§ **AIM OF THE EXERCISE**
According to the page on pau d'arco, why should the herb be approached cautiously?

(Beginning of PAGE EXTRACT)

Tabebuia impetiginosa; formerly T. avellanedae
Pau d'arco has been studied well with early results promising. Research on anticancer activity was conducted in the late 1960s and early 1970s by the National Cancer Institute. Analyses of commercial products have found that many lack the known active constituents.
Pau d' Arco as an Herb for Medicinal Uses
One of the best known herbs from the Amazonian rainforest, pau d'arco is a key ingredient in the tribal medicine chest, used as whole herb to treat infections and cancer.
In the Americas, Pau d'arco has a folk reputation as an anticancer, antibacterial, antiviral, and antifungal agent, especially for treating candida infections.
In Peru, Pau d'arco has been used to treat diabetes and as a blood purifier.
There is laboratory evidence that Pau d'arco contains compounds that protect against tropical diseases, specifically malaria, schistosomiasis, and tropical fevers.
The herb is added to ointments to treat psoriasis, and taken orally to relieve ulcers.
Pau d'arco tincture should be taken in water with a little lemon juice so tannins can be absorbed through the colon for maximum absorption of the full range of healing compounds.
Culinary Uses of Pau d' Arco
Generally not used for culinary purposes.
Reported side effects include nausea and gastrointestinal distress. Pau d'arco should be approached cautiously: its anticancer activity is unconfirmed.

(End of PAGE EXTRACT)
(Beginning of PROVIDED MATERIAL)

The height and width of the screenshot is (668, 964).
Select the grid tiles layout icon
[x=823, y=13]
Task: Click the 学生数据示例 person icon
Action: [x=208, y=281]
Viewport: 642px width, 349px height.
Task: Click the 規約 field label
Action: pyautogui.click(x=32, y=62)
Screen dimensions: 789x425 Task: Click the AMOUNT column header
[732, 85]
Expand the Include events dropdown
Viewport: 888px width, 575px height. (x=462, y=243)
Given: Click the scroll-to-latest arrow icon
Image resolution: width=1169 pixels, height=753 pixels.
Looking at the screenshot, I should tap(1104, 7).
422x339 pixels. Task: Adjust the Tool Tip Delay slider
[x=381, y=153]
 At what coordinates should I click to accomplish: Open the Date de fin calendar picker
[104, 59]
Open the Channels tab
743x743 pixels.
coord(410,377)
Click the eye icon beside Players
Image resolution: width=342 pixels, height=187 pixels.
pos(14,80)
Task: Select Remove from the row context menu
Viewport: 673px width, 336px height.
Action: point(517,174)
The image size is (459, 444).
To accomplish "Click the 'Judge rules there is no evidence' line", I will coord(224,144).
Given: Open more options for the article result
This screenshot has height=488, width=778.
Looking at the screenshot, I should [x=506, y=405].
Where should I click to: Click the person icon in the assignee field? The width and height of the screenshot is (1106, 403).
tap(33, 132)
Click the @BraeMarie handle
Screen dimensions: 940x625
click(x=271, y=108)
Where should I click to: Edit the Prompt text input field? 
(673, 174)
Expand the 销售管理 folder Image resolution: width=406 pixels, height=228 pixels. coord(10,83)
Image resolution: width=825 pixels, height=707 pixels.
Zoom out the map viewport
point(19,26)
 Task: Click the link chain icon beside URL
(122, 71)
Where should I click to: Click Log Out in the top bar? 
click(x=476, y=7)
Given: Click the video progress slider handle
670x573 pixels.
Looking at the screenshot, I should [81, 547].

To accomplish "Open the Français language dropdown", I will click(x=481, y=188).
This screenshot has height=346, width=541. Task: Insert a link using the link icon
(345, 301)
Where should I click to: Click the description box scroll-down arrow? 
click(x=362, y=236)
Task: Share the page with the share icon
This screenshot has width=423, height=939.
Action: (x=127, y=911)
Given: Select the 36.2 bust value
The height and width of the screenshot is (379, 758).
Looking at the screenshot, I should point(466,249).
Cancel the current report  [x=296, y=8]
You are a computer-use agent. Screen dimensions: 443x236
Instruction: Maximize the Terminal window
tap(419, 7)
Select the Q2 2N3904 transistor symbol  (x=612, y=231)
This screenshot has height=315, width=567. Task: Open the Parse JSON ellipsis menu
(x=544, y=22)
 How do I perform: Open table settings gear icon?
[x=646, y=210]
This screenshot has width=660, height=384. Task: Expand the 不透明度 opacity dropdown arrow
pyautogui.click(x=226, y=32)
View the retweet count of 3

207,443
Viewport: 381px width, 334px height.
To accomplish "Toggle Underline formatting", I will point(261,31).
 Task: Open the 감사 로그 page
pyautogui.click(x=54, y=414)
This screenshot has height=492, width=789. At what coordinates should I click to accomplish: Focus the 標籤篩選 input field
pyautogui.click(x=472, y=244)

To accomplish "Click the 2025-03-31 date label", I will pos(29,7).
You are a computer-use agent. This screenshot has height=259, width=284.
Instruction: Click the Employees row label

(End of PROVIDED MATERIAL)

§ **ANSWER BOX**
Its anticancer activity is unconfirmed.